Required work
Copy out the rows word for word, from the line containing "The height and width of the screenshot is (774, 1568)." through the line containing "tap(16, 15)", with both of those lines included.

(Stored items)
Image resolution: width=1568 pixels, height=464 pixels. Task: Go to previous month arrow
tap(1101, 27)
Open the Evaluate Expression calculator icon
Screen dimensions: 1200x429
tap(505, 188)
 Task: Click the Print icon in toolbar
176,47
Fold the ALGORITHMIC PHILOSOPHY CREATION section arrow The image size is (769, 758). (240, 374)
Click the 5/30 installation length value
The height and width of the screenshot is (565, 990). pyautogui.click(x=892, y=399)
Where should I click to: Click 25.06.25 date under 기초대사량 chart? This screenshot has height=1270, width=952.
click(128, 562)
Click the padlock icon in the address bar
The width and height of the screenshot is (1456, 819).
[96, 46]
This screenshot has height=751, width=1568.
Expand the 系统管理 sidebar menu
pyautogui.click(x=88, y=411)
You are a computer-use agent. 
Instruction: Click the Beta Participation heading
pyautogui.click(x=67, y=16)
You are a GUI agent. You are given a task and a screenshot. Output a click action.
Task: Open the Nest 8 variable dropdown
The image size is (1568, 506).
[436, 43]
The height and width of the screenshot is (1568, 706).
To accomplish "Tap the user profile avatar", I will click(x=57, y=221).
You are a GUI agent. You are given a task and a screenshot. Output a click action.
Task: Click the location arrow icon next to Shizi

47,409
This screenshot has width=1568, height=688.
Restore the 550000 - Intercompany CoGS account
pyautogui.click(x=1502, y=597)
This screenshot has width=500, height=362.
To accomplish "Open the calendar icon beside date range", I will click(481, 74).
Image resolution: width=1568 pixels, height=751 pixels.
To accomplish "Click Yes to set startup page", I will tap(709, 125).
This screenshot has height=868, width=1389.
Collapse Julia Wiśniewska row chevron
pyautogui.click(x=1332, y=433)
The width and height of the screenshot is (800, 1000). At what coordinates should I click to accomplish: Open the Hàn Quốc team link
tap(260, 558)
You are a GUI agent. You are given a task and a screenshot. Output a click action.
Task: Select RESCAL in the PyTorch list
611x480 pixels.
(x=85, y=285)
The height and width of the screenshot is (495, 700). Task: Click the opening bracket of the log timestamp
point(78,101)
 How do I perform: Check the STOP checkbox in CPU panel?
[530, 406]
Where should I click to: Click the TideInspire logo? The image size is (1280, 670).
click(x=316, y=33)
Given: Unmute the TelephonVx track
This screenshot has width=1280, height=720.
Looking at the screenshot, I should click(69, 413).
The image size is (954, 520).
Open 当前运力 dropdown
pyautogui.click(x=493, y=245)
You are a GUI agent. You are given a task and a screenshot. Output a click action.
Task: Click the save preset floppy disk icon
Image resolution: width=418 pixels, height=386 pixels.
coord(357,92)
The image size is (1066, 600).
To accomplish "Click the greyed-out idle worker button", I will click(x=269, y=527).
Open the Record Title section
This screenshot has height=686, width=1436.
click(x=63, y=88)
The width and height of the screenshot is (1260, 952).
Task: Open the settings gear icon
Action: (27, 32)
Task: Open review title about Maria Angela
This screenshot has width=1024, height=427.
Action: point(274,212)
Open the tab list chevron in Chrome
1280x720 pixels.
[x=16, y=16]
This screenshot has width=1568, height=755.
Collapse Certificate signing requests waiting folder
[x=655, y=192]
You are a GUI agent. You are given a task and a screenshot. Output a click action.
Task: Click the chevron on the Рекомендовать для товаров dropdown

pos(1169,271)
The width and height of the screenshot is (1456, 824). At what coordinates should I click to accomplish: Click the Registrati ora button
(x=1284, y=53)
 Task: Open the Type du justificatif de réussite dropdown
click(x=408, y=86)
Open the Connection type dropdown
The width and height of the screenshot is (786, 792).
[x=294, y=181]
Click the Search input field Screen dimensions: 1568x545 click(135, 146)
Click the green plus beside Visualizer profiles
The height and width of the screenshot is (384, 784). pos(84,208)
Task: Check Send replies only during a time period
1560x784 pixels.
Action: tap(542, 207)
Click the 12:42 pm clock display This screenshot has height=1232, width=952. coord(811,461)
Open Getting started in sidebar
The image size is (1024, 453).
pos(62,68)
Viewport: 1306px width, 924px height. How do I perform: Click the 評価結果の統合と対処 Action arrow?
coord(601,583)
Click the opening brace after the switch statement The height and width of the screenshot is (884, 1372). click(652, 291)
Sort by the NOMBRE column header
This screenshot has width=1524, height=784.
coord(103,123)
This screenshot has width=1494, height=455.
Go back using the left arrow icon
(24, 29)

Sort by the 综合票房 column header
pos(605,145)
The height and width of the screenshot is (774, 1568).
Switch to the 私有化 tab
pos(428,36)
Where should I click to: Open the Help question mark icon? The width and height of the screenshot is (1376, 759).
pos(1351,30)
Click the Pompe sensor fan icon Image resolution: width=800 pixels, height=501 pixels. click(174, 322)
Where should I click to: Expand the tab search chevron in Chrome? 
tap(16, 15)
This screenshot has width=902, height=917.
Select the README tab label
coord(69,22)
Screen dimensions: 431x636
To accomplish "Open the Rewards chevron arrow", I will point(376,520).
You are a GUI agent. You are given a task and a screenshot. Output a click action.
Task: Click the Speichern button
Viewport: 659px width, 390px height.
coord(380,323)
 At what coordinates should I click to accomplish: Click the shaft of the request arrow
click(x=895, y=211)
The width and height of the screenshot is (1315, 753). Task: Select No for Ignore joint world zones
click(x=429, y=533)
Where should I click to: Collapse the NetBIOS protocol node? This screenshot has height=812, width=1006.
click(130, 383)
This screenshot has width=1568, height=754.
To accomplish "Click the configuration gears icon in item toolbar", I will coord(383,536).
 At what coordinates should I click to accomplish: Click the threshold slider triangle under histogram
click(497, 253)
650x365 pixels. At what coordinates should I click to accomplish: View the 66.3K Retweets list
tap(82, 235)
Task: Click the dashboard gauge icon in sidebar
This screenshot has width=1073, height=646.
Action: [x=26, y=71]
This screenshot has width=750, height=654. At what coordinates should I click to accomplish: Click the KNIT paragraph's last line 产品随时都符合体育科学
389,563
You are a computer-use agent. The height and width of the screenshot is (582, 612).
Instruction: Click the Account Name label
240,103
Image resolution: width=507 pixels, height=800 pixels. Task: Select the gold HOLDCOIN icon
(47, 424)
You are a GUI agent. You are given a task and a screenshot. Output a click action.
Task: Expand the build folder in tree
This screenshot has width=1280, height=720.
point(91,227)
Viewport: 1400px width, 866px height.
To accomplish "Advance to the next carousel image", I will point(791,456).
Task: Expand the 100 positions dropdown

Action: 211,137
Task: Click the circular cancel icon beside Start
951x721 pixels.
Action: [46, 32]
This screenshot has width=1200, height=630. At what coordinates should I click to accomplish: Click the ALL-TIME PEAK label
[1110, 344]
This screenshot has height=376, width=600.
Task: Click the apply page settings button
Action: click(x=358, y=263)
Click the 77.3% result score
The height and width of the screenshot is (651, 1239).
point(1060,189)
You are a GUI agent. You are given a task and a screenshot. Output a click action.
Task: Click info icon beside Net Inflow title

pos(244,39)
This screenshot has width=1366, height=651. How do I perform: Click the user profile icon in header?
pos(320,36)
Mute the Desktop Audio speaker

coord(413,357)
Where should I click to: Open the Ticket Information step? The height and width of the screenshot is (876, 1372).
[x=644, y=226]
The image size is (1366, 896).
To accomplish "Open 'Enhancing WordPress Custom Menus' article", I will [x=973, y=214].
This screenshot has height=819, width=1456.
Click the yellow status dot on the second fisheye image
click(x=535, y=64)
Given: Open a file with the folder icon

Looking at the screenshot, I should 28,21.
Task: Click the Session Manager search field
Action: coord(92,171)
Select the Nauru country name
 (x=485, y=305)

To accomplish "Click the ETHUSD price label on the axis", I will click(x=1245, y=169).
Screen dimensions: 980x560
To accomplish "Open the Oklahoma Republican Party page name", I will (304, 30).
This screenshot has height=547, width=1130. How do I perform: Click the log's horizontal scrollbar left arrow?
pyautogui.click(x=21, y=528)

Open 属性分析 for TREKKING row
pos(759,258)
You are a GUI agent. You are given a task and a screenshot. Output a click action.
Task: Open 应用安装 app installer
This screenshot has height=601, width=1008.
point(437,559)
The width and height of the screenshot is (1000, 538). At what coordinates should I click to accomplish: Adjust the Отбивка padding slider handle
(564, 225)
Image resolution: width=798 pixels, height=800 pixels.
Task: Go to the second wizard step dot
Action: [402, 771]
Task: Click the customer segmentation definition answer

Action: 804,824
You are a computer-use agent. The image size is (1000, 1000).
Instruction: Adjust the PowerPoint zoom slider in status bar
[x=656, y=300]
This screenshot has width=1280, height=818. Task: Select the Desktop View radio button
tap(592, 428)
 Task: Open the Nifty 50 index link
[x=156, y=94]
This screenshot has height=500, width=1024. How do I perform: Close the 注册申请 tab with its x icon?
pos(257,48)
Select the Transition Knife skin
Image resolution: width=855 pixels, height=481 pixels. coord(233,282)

Full answer
The height and width of the screenshot is (774, 1568).
Switch to the 私有化 tab
pos(428,36)
Where should I click to: Open the Help question mark icon? The width and height of the screenshot is (1376, 759).
pos(1351,30)
Click the Pompe sensor fan icon Image resolution: width=800 pixels, height=501 pixels. click(174, 322)
Where should I click to: Expand the tab search chevron in Chrome? 
tap(16, 15)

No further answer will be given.